As a child, Marine Staff Sergeant Ryan J. Oyster emulated his father, a Marine. Even though his biological father was in the background of his life, the adventurous youngster who had a penchant for uniforms had his sights on the military. An outdoorsman, he was an Eagle Scout, played baseball, soccer, football, wrestled and ran cross country. Then in 1998 when he was old enough to make his own life's choices, at 18 the Virginia native set out on a journey that would claim his body -- and eventually his life.
He became a Marine and found a home stationed at the U. S. Marine Corps base, Camp Lejeune, North Carolina. Married to his childhood sweetheart, Rachel, who without reservations proudly became a military wife and mother to their four children. SSG. Ryan Oyster was the epitome of perfect health, a go-getter and full of life -- he wanted it all and that's how he lived, his mother Evelyn Oyster reminisced.
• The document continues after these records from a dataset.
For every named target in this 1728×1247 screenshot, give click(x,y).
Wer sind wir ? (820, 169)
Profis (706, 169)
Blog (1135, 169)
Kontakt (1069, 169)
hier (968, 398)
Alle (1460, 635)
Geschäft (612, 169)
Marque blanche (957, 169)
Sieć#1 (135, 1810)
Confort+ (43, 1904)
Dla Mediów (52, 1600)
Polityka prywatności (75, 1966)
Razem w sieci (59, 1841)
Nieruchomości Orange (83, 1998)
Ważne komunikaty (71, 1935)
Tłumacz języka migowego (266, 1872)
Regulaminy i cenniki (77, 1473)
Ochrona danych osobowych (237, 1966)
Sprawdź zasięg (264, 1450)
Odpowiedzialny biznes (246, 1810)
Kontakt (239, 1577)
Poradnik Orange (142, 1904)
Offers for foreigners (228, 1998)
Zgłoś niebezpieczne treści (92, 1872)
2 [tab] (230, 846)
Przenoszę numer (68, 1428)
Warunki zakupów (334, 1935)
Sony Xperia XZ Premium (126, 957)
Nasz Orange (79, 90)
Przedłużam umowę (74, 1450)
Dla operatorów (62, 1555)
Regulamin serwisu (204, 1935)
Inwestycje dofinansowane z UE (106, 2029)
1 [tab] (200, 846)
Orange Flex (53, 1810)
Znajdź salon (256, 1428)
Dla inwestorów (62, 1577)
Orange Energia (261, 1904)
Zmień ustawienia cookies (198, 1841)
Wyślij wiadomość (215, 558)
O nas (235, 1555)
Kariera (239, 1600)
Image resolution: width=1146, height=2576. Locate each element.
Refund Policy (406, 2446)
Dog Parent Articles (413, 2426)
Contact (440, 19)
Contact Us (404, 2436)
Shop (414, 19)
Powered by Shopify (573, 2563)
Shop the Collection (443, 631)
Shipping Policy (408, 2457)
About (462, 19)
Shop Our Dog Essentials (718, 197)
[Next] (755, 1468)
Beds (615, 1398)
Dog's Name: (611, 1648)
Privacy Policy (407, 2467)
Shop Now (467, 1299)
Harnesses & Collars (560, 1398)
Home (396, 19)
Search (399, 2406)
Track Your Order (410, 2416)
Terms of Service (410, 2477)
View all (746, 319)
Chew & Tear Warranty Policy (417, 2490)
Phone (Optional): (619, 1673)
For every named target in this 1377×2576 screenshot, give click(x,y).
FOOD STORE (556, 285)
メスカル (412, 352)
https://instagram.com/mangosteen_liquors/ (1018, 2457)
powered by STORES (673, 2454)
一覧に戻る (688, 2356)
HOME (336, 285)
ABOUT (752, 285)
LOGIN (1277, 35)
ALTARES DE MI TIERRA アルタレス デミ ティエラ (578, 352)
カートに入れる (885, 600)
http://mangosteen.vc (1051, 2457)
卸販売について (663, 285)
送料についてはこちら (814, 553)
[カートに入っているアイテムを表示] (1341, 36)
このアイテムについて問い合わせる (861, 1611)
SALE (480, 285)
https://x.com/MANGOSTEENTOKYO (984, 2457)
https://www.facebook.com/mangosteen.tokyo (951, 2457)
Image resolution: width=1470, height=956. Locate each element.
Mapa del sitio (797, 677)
But five years later all that would change. In February 2003, SSG. Oyster would deploy to a place where his father never served -- the battlefields of Iraq. During the initial assault he was just turning 23, his mother Evelyn Oyster recalled. "On his birthday March 21st his battalion was pushing against the hot desert sands of Iraq. Ryan said as he drove the tool truck nicknamed the "tool bitch," that when hearing the gun blasts, felt his birthday come in with a bang."
SSG. Oyster was a trained "Amtrak Mechanic," responsible for repairing the military's 27-ton land and sea, Amphibious Assault Vehicles. In Iraq they transported hoards of courageous young men from sea to land, and also shuttled the wounded and ravaged to safety.
For four months SSG. Oyster brushed the salty sweat from his brow and trudged across the baked lands of Kuwait, Baghdad, Felusa and Kirkut. With his bravery in tact -- the wind swept sand speckled his saliva and scratched at his eyes. While clusters of invisible particles from unknown origin made a home in his chest and lungs -- he maintained his composure -- complaining briefly about a stomach virus that most of his fellow Marines encountered.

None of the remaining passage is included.